ALEXANDRA SCHWARTZBROD - balagan


Dans « Balagan », c’est la violence la plus spectaculaire qu nourrit l’intrigue, celle d’attentats terroristes qui frappent la population de Jérusalem. Une première bombe explose dans le quartier juif de la vieille ville immédiatement suivie par une autre dans le quartier arabe de Jérusalem-Est au temps de la deuxième Intifada. Comment, dans ces conditions, incriminer le Hamas ou une faction plutôt qu’une autre ?

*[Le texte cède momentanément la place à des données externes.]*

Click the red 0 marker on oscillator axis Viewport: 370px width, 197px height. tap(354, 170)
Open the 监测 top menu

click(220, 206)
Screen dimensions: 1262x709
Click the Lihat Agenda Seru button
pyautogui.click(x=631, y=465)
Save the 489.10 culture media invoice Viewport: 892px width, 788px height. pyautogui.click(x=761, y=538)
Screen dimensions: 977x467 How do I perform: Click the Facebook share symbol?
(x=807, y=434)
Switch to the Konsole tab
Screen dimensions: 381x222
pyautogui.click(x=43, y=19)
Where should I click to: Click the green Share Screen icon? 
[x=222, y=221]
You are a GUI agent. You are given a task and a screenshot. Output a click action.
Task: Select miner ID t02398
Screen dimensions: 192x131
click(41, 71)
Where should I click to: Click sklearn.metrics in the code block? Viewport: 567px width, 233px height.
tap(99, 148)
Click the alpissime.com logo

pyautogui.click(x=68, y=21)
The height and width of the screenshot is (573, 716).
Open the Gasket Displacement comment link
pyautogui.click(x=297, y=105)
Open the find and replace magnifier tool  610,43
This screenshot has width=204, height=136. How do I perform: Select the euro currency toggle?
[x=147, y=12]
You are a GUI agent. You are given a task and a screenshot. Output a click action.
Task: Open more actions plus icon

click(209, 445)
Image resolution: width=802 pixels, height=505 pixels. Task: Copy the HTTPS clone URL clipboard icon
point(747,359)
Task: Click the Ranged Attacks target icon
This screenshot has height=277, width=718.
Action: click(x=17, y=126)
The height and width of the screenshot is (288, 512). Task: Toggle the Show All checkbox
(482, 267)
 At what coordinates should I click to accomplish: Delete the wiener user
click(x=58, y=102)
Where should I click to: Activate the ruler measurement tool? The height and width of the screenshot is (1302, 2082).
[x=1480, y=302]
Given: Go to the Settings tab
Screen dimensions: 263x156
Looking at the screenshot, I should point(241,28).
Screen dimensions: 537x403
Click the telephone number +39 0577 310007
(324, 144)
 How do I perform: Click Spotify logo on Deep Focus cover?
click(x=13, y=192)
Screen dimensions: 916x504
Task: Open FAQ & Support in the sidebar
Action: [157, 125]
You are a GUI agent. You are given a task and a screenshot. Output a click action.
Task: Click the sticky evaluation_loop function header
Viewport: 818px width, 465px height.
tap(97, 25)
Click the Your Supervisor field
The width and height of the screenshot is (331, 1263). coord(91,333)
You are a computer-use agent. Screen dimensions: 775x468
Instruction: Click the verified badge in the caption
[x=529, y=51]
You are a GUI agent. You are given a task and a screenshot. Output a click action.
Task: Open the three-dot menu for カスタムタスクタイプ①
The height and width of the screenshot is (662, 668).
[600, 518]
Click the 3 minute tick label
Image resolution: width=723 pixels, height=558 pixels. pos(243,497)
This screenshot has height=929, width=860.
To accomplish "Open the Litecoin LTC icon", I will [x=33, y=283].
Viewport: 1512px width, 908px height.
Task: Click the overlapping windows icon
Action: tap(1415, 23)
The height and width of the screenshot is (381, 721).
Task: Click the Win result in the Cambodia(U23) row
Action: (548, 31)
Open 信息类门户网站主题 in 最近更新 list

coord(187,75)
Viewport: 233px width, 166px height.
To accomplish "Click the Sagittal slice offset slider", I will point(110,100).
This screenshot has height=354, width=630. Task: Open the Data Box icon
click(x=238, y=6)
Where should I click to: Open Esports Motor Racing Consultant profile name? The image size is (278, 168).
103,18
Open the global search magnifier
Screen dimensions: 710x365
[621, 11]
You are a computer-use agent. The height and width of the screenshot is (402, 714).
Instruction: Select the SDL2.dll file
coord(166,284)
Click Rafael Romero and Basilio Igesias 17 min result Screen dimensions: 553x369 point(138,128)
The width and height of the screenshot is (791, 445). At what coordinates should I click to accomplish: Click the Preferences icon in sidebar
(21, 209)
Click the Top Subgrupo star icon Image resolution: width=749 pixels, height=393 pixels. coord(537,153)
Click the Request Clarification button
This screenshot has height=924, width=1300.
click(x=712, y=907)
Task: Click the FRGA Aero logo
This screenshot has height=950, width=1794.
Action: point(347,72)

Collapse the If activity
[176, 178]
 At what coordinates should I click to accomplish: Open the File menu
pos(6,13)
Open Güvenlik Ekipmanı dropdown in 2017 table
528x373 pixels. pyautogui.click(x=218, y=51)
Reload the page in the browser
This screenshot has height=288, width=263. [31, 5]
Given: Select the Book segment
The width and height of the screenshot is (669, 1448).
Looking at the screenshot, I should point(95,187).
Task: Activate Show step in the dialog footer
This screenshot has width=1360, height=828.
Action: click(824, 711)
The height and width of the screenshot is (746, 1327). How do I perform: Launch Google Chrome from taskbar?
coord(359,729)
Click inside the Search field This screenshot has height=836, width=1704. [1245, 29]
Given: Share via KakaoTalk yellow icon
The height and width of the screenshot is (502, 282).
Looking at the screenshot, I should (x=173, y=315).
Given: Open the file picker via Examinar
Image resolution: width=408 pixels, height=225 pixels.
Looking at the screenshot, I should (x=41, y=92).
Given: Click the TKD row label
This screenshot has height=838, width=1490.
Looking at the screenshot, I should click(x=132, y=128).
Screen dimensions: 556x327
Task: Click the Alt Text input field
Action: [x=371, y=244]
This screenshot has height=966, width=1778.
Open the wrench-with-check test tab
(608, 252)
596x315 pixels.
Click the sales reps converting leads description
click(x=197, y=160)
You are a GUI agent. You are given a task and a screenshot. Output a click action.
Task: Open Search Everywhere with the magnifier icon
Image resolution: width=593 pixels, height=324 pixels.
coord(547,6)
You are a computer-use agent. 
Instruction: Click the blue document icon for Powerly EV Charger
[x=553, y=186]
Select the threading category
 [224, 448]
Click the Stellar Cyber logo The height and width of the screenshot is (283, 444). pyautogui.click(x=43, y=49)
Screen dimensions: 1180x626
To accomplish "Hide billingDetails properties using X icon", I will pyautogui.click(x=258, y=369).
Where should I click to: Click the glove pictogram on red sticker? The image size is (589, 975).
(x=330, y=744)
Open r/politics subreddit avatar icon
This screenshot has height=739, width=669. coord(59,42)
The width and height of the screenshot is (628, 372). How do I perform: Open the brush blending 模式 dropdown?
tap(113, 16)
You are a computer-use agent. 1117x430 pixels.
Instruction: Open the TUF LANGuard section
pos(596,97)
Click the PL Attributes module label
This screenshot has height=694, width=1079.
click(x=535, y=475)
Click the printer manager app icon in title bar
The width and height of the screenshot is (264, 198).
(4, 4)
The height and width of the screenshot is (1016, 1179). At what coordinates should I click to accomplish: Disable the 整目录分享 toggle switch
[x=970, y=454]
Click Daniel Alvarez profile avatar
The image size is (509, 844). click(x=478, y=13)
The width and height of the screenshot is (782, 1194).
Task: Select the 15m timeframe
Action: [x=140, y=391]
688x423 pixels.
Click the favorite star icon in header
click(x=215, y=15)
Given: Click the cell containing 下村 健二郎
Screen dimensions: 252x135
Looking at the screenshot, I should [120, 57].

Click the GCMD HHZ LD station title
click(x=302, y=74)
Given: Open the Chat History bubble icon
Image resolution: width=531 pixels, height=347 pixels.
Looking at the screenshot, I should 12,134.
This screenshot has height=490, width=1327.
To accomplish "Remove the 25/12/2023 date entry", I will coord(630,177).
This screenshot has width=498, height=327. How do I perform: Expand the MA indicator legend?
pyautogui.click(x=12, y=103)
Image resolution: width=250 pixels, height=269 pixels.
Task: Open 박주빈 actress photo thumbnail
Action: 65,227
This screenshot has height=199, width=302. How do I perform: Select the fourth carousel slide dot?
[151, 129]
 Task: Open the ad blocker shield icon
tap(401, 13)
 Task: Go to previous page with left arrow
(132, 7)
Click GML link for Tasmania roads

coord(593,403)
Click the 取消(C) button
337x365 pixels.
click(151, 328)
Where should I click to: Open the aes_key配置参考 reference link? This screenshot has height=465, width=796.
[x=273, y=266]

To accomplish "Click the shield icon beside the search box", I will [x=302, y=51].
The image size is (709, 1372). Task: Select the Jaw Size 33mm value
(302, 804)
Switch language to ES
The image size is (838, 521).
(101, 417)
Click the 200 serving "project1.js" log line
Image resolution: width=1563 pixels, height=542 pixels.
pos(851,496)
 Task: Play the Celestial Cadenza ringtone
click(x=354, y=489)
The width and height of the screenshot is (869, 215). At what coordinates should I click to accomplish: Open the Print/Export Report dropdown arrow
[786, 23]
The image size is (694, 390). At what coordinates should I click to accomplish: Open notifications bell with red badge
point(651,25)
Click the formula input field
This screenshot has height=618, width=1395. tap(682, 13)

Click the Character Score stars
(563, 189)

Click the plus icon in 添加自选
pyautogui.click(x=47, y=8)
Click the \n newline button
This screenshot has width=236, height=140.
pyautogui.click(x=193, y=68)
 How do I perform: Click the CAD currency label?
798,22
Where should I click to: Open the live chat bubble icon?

Qui pourrait bien avoir intérêt à s’en prendre simultanément aux Juifs et aux Arabes ? La police israélienne est complètement déboussolée devant cette série d’attentats inexplicables et meurtriers et patauge lamentablement malgré les pressions du gouvernement qui exige qu’une piste soit rapidement trouvée. Au cœur de son roman, dans la position du témoin privilégié, Alexandra Schwartzbrod a placé un certain David Bergame « l’archétype du jeune diplomate ambitieux » qui a été envoyé par le Quai d’Orsay pour participer à une commission d’enquête européenne sur l’origine des violences israélo-palestiniennes.
La voix de toutes les parties : David a bien été prévenu : la plus grande difficulté sur ce terrain est de rester objectif. Bien sûr, Alexandra Schwartzbrod n’est pas naïve au point de croire qu’il suffit d’un peu de bonne volonté et d’impartialité pour régler le conflit israélo-palestinien et son David Bergame, pour sympathique qu’il soit, est un peu ridicule, imbu de lui-même et manifestement trop confiant dans les pouvoirs de la diplomatie.
Mais le grand mérite de ce roman bien informé est d’exposer aussi clairement que possible tous les éléments du problème et de faire entendre, sans restriction, la voix de toutes les parties prenantes, depuis celle des ultra-orthodoxes de Mea-Sharim jusqu’à celle des terroristes les plus fanatiques.
D’aucuns trouveront peut-être à redire à tel ou tel aspect politique du roman mais le souci d’objectivité de l’auteur est indéniable, et outre une intrigue qui vous tient constamment en haleine et une belle évocation de Jérusalem, ce seul trait suffirait à faire de « Balagan » un livre précieux par les temps qui courent, sans parler du personnage attachant d’Elie Bishara, policier arabe-israélien qui, par sa position ambiguë et inconfortable, est le seul à pouvoir comprendre le fin mot de l’énigme.